§ **The data**
┌──

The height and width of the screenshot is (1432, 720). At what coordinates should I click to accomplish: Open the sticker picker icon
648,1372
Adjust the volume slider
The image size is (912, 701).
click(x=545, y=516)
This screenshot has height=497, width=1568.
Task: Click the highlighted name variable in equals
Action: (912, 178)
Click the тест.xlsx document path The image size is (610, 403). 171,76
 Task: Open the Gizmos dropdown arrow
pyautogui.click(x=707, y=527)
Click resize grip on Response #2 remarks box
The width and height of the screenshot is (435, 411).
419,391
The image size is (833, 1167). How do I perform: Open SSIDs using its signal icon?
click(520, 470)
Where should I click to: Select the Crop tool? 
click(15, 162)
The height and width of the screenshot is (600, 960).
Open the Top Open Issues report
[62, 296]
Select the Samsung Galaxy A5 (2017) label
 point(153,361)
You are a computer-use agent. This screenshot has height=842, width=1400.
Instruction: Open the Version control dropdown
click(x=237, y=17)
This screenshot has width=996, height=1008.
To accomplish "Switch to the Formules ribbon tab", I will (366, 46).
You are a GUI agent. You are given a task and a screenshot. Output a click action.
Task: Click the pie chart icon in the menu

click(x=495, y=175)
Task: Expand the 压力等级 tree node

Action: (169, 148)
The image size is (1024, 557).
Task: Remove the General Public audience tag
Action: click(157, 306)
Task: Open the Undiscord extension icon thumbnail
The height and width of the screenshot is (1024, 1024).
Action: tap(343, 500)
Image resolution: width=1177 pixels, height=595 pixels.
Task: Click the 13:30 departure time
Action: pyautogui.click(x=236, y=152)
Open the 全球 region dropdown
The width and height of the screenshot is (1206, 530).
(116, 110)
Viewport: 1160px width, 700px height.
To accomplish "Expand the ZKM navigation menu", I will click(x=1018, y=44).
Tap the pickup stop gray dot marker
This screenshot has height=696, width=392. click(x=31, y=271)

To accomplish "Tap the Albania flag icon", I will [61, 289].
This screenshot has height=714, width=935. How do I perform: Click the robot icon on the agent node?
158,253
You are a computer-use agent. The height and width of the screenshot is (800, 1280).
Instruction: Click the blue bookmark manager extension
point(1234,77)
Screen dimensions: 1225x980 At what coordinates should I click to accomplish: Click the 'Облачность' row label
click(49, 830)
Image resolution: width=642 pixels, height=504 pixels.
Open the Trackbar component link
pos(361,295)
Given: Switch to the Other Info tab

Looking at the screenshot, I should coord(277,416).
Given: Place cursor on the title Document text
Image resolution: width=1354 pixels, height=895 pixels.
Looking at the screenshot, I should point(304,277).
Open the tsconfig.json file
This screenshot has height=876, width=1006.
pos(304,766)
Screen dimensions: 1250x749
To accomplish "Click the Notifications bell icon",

└──

§ **Goal of the exercise**
Please return the lines above that run from the line containing "You are a GUI" to the line containing "You are a computer-use agent. The", inclusive, exactly and with no other lines.

§ **Finished task**
You are a GUI agent. You are given a task and a screenshot. Output a click action.
Task: Click the pie chart icon in the menu

click(x=495, y=175)
Task: Expand the 压力等级 tree node

Action: (169, 148)
The image size is (1024, 557).
Task: Remove the General Public audience tag
Action: click(157, 306)
Task: Open the Undiscord extension icon thumbnail
The height and width of the screenshot is (1024, 1024).
Action: tap(343, 500)
Image resolution: width=1177 pixels, height=595 pixels.
Task: Click the 13:30 departure time
Action: pyautogui.click(x=236, y=152)
Open the 全球 region dropdown
The width and height of the screenshot is (1206, 530).
(116, 110)
Viewport: 1160px width, 700px height.
To accomplish "Expand the ZKM navigation menu", I will click(x=1018, y=44).
Tap the pickup stop gray dot marker
This screenshot has height=696, width=392. click(x=31, y=271)

To accomplish "Tap the Albania flag icon", I will [61, 289].
This screenshot has height=714, width=935. How do I perform: Click the robot icon on the agent node?
158,253
You are a computer-use agent. The height and width of the screenshot is (800, 1280).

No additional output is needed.